What the exercise asks -> Set down each entry from the block beneath, exactly as written.
[Given data — start]
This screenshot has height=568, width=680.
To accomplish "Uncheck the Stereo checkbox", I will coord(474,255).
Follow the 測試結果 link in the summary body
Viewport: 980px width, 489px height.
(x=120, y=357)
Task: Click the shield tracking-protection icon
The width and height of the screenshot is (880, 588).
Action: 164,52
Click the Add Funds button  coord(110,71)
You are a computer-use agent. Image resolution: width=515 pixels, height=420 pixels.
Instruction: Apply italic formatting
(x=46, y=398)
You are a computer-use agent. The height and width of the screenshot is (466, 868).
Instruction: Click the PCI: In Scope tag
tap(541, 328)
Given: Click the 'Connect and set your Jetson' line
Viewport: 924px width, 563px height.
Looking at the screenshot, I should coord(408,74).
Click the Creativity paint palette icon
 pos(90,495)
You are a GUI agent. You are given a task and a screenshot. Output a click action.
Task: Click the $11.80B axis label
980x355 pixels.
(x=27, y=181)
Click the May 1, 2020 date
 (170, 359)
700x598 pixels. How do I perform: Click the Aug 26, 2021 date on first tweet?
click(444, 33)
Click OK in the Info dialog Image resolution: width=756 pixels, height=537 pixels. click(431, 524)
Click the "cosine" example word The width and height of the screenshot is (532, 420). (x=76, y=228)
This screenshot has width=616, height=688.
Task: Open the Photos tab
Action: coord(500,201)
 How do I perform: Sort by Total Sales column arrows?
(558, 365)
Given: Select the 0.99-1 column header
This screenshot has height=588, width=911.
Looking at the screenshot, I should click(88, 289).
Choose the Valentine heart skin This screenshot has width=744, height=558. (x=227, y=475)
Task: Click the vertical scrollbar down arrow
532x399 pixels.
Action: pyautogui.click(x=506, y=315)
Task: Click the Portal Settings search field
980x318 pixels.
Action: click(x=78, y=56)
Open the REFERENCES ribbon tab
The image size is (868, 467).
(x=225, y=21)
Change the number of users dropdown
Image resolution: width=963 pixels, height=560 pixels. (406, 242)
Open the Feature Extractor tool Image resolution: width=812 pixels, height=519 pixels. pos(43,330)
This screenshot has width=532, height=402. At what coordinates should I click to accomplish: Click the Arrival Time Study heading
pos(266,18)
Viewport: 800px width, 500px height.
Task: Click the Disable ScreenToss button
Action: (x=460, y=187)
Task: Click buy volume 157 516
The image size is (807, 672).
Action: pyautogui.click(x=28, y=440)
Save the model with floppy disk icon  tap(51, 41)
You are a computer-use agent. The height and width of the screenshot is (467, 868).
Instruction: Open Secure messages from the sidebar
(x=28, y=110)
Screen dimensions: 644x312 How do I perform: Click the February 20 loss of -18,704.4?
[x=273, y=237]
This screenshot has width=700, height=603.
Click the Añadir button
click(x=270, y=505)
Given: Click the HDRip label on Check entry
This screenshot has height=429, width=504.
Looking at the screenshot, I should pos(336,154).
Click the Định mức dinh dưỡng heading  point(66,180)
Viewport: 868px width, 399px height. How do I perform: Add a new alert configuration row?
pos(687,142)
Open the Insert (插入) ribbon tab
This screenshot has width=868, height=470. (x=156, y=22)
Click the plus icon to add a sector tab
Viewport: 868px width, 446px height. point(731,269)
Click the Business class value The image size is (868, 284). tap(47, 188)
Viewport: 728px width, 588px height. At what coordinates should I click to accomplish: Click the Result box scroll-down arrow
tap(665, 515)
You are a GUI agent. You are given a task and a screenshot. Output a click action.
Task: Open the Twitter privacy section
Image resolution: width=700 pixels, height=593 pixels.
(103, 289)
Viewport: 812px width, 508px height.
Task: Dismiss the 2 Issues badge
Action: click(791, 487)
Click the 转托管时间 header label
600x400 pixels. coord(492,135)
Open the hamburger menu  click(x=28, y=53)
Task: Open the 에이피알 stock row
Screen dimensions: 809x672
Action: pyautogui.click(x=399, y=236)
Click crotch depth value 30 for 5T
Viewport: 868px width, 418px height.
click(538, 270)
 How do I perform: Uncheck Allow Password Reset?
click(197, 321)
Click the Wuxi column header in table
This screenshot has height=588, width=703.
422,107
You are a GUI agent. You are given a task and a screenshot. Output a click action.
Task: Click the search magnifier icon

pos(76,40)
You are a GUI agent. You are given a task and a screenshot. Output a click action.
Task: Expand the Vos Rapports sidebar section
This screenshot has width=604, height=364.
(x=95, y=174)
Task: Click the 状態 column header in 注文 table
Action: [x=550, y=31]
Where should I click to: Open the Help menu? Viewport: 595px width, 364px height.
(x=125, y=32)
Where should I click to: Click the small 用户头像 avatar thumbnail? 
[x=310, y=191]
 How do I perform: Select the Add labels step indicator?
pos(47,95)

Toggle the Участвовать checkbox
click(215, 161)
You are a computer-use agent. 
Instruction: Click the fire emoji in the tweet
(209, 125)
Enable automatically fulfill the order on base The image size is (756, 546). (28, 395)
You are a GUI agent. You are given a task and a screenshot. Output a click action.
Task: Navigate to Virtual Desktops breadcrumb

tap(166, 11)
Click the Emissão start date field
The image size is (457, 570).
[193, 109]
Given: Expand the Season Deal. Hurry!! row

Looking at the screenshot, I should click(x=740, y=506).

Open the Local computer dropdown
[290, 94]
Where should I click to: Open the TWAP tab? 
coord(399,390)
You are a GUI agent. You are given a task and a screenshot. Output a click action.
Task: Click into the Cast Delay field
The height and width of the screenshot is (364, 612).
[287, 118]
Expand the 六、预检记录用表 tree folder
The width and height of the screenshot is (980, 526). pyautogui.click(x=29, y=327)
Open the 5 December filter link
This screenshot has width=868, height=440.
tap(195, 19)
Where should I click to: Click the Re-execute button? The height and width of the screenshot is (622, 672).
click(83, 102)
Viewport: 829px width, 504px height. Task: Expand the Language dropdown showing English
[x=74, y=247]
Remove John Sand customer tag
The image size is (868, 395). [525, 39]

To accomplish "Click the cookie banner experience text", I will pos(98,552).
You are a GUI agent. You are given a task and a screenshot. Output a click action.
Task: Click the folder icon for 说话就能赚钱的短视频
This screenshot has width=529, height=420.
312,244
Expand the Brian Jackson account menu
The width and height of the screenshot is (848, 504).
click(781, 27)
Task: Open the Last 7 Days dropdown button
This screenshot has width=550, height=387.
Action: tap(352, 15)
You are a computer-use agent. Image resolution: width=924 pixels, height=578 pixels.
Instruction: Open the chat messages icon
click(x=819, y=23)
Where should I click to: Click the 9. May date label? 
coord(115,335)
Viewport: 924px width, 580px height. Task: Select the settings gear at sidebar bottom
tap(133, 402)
[Given data — finish]
Task response ->
This screenshot has height=568, width=680.
To accomplish "Uncheck the Stereo checkbox", I will coord(474,255).
Follow the 測試結果 link in the summary body
Viewport: 980px width, 489px height.
(x=120, y=357)
Task: Click the shield tracking-protection icon
The width and height of the screenshot is (880, 588).
Action: 164,52
Click the Add Funds button  coord(110,71)
You are a computer-use agent. Image resolution: width=515 pixels, height=420 pixels.
Instruction: Apply italic formatting
(x=46, y=398)
You are a computer-use agent. The height and width of the screenshot is (466, 868).
Instruction: Click the PCI: In Scope tag
tap(541, 328)
Given: Click the 'Connect and set your Jetson' line
Viewport: 924px width, 563px height.
Looking at the screenshot, I should coord(408,74).
Click the Creativity paint palette icon
 pos(90,495)
You are a GUI agent. You are given a task and a screenshot. Output a click action.
Task: Click the $11.80B axis label
980x355 pixels.
(x=27, y=181)
Click the May 1, 2020 date
 (170, 359)
700x598 pixels. How do I perform: Click the Aug 26, 2021 date on first tweet?
click(444, 33)
Click OK in the Info dialog Image resolution: width=756 pixels, height=537 pixels. click(431, 524)
Click the "cosine" example word The width and height of the screenshot is (532, 420). (x=76, y=228)
This screenshot has width=616, height=688.
Task: Open the Photos tab
Action: coord(500,201)
 How do I perform: Sort by Total Sales column arrows?
(558, 365)
Given: Select the 0.99-1 column header
This screenshot has height=588, width=911.
Looking at the screenshot, I should click(88, 289).
Choose the Valentine heart skin This screenshot has width=744, height=558. (x=227, y=475)
Task: Click the vertical scrollbar down arrow
532x399 pixels.
Action: pyautogui.click(x=506, y=315)
Task: Click the Portal Settings search field
980x318 pixels.
Action: click(x=78, y=56)
Open the REFERENCES ribbon tab
The image size is (868, 467).
(x=225, y=21)
Change the number of users dropdown
Image resolution: width=963 pixels, height=560 pixels. (406, 242)
Open the Feature Extractor tool Image resolution: width=812 pixels, height=519 pixels. pos(43,330)
This screenshot has width=532, height=402. At what coordinates should I click to accomplish: Click the Arrival Time Study heading
pos(266,18)
Viewport: 800px width, 500px height.
Task: Click the Disable ScreenToss button
Action: (x=460, y=187)
Task: Click buy volume 157 516
The image size is (807, 672).
Action: pyautogui.click(x=28, y=440)
Save the model with floppy disk icon  tap(51, 41)
You are a computer-use agent. The height and width of the screenshot is (467, 868).
Instruction: Open Secure messages from the sidebar
(x=28, y=110)
Screen dimensions: 644x312 How do I perform: Click the February 20 loss of -18,704.4?
[x=273, y=237]
This screenshot has width=700, height=603.
Click the Añadir button
click(x=270, y=505)
Given: Click the HDRip label on Check entry
This screenshot has height=429, width=504.
Looking at the screenshot, I should pos(336,154).
Click the Định mức dinh dưỡng heading  point(66,180)
Viewport: 868px width, 399px height. How do I perform: Add a new alert configuration row?
pos(687,142)
Open the Insert (插入) ribbon tab
This screenshot has width=868, height=470. (x=156, y=22)
Click the plus icon to add a sector tab
Viewport: 868px width, 446px height. point(731,269)
Click the Business class value The image size is (868, 284). tap(47, 188)
Viewport: 728px width, 588px height. At what coordinates should I click to accomplish: Click the Result box scroll-down arrow
tap(665, 515)
You are a GUI agent. You are given a task and a screenshot. Output a click action.
Task: Open the Twitter privacy section
Image resolution: width=700 pixels, height=593 pixels.
(103, 289)
Viewport: 812px width, 508px height.
Task: Dismiss the 2 Issues badge
Action: click(791, 487)
Click the 转托管时间 header label
600x400 pixels. coord(492,135)
Open the hamburger menu  click(x=28, y=53)
Task: Open the 에이피알 stock row
Screen dimensions: 809x672
Action: pyautogui.click(x=399, y=236)
Click crotch depth value 30 for 5T
Viewport: 868px width, 418px height.
click(538, 270)
 How do I perform: Uncheck Allow Password Reset?
click(197, 321)
Click the Wuxi column header in table
This screenshot has height=588, width=703.
422,107
You are a GUI agent. You are given a task and a screenshot. Output a click action.
Task: Click the search magnifier icon

pos(76,40)
You are a GUI agent. You are given a task and a screenshot. Output a click action.
Task: Expand the Vos Rapports sidebar section
This screenshot has width=604, height=364.
(x=95, y=174)
Task: Click the 状態 column header in 注文 table
Action: [x=550, y=31]
Where should I click to: Open the Help menu? Viewport: 595px width, 364px height.
(x=125, y=32)
Where should I click to: Click the small 用户头像 avatar thumbnail? 
[x=310, y=191]
 How do I perform: Select the Add labels step indicator?
pos(47,95)

Toggle the Участвовать checkbox
click(215, 161)
You are a computer-use agent. 
Instruction: Click the fire emoji in the tweet
(209, 125)
Enable automatically fulfill the order on base The image size is (756, 546). (28, 395)
You are a GUI agent. You are given a task and a screenshot. Output a click action.
Task: Navigate to Virtual Desktops breadcrumb

tap(166, 11)
Click the Emissão start date field
The image size is (457, 570).
[193, 109]
Given: Expand the Season Deal. Hurry!! row

Looking at the screenshot, I should click(x=740, y=506).

Open the Local computer dropdown
[290, 94]
Where should I click to: Open the TWAP tab? 
coord(399,390)
You are a GUI agent. You are given a task and a screenshot. Output a click action.
Task: Click into the Cast Delay field
The height and width of the screenshot is (364, 612).
[287, 118]
Expand the 六、预检记录用表 tree folder
The width and height of the screenshot is (980, 526). pyautogui.click(x=29, y=327)
Open the 5 December filter link
This screenshot has width=868, height=440.
tap(195, 19)
Where should I click to: Click the Re-execute button? The height and width of the screenshot is (622, 672).
click(83, 102)
Viewport: 829px width, 504px height. Task: Expand the Language dropdown showing English
[x=74, y=247]
Remove John Sand customer tag
The image size is (868, 395). [525, 39]

To accomplish "Click the cookie banner experience text", I will pos(98,552).
You are a GUI agent. You are given a task and a screenshot. Output a click action.
Task: Click the folder icon for 说话就能赚钱的短视频
This screenshot has width=529, height=420.
312,244
Expand the Brian Jackson account menu
The width and height of the screenshot is (848, 504).
click(781, 27)
Task: Open the Last 7 Days dropdown button
This screenshot has width=550, height=387.
Action: tap(352, 15)
You are a computer-use agent. Image resolution: width=924 pixels, height=578 pixels.
Instruction: Open the chat messages icon
click(x=819, y=23)
Where should I click to: Click the 9. May date label? 
coord(115,335)
Viewport: 924px width, 580px height. Task: Select the settings gear at sidebar bottom
tap(133, 402)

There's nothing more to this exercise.